Por Alberto Santacruz (Efe)
31/10/2016
Cuando creíamos que en la antesala de la festividad de Todos los Santos ya no cabía nada más, pues muchas son las leyendas y tradiciones que se citan en ella, ahora van y se cuelan los payasos diabólicos, una derivación de Halloween que, a su vez, poco tiene que ver con la noche de las calendas.
La vuelta de tuerca a la víspera del 1 de noviembre vino de la mano del director de cine John Carpenter. Su película La noche de Halloween (1978) abrió la posibilidad de conjugar tradición y horror, y cambiar los difuntos por asesinos en serie. Con él se abrió la caja de Pandora, de cuyo interior salieron a la calle vampiros, zombis, brujas terroríficas y un sinfín de disfraces a cual más lleno de ketchup y pieles de látex. A esta sala de cine sangriento se sumaron cintas como It, de la mano del novelista Stepehen King; Gacy, el payaso asesino, basada en la historia real de John Wayne Gacy, y Clown, del director John Watts, que le han dado aún más la vuelta a una fiesta que tiene sus orígenes en la cultura celta. Hoy mismo, la Semana de Terror proyectará 31, del director Rob Zombie, en la que los asesinos van disfrazados de payasos.
La conocida Noche de Halloween, antesala de la Festividad de Todos los Santos, refleja la fusión de elementos de las tradiciones celta y cristiana, y su estudio demuestra que su imagen sangrienta se debe exclusivamente al cine de terror.
La noche de las calendas
Para los investigadores, la noche del 31 de octubre era una de las citas festivas más importantes de la cultura celta, en la que, bajo el nombre original de “Nos Galan-gaeaf”, algo así como la noche de las calendas, se recibía al invierno y se decía adiós al verano, pues para esta civilización sólo existían dos estaciones.

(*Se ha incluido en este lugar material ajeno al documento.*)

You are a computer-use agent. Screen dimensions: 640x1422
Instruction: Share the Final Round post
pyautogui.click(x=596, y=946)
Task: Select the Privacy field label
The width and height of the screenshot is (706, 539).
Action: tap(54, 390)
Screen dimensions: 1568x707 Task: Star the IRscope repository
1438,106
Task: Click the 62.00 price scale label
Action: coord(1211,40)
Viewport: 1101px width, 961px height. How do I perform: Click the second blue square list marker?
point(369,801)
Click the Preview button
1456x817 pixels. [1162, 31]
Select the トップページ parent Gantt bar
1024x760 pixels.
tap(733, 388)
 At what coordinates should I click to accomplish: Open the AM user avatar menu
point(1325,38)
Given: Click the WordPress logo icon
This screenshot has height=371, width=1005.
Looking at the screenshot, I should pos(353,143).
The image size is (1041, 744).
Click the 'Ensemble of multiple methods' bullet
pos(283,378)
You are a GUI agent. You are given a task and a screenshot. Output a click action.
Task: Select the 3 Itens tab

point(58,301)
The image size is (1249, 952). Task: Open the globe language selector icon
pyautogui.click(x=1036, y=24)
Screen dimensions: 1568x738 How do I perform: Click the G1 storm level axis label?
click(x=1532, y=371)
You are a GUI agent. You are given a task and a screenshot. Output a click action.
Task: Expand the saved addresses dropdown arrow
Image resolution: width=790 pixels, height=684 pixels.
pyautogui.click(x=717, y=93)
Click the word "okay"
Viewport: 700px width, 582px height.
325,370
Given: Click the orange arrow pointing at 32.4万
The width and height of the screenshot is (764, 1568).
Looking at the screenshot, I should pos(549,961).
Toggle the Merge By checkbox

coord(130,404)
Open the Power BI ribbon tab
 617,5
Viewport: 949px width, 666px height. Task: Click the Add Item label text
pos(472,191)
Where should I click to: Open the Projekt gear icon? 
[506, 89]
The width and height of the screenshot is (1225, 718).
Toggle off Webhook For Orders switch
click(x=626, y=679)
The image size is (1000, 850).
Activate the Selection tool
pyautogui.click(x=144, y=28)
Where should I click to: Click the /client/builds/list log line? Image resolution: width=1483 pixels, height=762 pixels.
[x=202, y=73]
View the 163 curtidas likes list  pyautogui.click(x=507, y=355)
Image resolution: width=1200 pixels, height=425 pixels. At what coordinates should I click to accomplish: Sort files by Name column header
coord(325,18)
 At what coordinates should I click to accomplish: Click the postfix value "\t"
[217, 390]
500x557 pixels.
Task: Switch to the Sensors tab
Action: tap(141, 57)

Desde el punto de vista económico, según señalan otros expertos y autores de libros -la mayor parte de ellos editados en inglés-, suponía el cierre de la cosecha agraria y la llegada de los primeros días invernales. Para soportar estas bajas temperaturas, la fiesta era calentada e iluminada con hogueras y se cocinaban buenos caldos y carnes.
A partir de aquí, las tradiciones y las leyendas adquieren y recogen aspectos y filosofías distintas, pues algunos entendidos consideran que los celtas “invitaban” a este festín a los seres queridos que ya habían pasado a mejor vida y, a través de las hogueras o pequeñas candelas encendidas, iluminaban el lugar donde era la fiesta para que las almas acudieran a la misma. Para otros especialistas en esta materia, las pequeñas luces sólo servían para ahuyentar a los malos espíritus.
No obstante, la mayoría de los escritos reflejan que la noche del 31 de octubre permitía, según la tradición celta, una comunicación fluida entre la vida terrenal y el más allá, de ahí que las familias celtas colocaran en sus hogares dulces y trozos de carne para ser hospitalarios y agradecidos con sus “visitantes”. La cultura cristiana, según destacan algunos autores, intentó desvirtuar este significado de la última noche del mes de octubre con la celebración de una festividad al día siguiente, la de Todos los Santos, en la que se honra y recuerda a los ya fallecidos.
No obstante, la tradición de la noche del 31 de octubre viajó hasta los Estados Unidos en la mente y la idiosincrasia de los colonos que partieron desde Gran Bretaña, quienes a esas horas nocturnas y a esa fiesta ya la denominaban “All-hallow even”, víspera del día de Todos los Santos.
Las aportaciones propias de cada familia a esta tradición alargan la historia de esta noche, aunque siempre, según indican los investigadores, relacionada con aspectos originales, como son las calabazas (recuerdan el significado de la cosecha) o las luces que se colocan en el interior de las mismas, que rememoran aquellos fuegos que guiaban a las almas buenas o ahuyentaban a las malas. Asimismo, las visitas de niños disfrazados de fantasmas a los domicilios del vecindario entregando o pidiendo dulces recuerdan los dones que se ofrecían a las “almas viajeras”.